• **What needs to be done**
Go through the material below and count the lines with the string "computer"; the number is the whole answer.

• **Study material**
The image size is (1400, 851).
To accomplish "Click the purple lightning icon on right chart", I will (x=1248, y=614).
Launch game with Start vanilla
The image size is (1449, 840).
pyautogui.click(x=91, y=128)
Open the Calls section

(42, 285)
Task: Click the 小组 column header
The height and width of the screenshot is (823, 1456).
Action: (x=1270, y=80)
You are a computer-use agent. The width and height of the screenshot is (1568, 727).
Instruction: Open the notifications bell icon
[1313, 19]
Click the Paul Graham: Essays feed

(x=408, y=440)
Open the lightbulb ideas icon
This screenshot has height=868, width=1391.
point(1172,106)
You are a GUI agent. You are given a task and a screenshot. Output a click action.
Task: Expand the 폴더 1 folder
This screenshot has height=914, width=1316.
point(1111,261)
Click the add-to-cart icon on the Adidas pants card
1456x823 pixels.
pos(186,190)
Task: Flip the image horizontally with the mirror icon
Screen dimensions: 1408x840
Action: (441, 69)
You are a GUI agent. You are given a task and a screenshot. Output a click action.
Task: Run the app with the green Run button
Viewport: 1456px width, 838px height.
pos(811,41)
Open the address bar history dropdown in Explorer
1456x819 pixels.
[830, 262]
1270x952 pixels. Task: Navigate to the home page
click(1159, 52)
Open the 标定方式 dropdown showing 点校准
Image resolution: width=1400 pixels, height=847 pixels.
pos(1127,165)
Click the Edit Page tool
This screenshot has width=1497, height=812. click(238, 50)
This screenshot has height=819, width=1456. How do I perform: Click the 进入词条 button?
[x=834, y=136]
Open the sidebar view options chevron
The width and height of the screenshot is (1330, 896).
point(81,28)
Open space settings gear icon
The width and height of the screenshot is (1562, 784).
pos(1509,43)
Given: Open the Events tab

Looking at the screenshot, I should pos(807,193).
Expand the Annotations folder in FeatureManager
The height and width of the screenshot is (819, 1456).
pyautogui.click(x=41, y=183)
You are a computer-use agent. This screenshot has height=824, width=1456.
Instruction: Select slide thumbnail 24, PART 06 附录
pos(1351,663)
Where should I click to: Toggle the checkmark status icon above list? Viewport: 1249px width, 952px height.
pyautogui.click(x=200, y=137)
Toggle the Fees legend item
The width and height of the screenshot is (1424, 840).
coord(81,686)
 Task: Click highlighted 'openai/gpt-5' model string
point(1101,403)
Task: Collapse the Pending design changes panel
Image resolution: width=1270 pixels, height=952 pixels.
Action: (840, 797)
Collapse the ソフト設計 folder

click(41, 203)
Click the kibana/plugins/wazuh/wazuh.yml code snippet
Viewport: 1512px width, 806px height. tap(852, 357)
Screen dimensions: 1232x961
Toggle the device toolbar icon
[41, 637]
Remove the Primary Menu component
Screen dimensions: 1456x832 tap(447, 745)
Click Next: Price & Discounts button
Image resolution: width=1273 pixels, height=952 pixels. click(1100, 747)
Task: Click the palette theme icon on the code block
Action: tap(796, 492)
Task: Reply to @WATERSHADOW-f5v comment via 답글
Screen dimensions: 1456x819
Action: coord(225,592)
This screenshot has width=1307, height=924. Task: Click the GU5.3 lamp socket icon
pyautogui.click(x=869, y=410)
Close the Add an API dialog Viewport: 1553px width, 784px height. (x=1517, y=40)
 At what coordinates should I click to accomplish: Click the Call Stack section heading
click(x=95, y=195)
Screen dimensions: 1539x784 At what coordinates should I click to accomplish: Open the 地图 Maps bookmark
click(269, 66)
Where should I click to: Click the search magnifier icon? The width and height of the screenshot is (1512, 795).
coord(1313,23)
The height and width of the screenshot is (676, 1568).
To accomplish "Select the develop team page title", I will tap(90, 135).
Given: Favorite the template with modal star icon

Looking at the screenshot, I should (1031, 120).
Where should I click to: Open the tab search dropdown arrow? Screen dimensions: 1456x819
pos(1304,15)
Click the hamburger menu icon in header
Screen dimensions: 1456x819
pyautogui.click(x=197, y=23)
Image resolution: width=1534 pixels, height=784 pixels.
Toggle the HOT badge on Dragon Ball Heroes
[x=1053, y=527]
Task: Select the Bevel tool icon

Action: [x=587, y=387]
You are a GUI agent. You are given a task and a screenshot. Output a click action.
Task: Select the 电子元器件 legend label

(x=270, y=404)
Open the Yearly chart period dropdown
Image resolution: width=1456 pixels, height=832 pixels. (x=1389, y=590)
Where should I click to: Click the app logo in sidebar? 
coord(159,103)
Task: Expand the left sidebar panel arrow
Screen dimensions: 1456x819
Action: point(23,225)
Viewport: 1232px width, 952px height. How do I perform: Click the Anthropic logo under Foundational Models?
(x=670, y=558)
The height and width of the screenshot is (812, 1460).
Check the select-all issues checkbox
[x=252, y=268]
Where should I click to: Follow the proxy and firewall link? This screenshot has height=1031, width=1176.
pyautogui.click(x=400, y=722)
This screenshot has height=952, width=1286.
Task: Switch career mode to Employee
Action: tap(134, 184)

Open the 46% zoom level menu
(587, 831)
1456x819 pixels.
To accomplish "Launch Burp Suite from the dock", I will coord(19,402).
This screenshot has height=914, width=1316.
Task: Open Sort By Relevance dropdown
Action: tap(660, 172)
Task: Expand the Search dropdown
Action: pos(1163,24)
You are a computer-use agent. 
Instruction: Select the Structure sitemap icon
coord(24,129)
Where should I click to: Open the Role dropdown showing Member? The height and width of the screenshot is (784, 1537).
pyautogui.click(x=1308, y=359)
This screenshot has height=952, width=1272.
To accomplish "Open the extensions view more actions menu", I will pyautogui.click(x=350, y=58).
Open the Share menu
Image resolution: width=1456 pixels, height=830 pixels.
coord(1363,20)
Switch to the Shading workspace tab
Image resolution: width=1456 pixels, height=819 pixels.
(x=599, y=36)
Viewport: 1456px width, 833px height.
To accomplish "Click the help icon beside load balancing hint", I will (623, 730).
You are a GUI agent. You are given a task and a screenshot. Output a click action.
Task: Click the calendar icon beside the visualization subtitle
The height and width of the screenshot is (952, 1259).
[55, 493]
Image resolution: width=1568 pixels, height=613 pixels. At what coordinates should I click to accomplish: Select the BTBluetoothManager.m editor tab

• **Answer**
3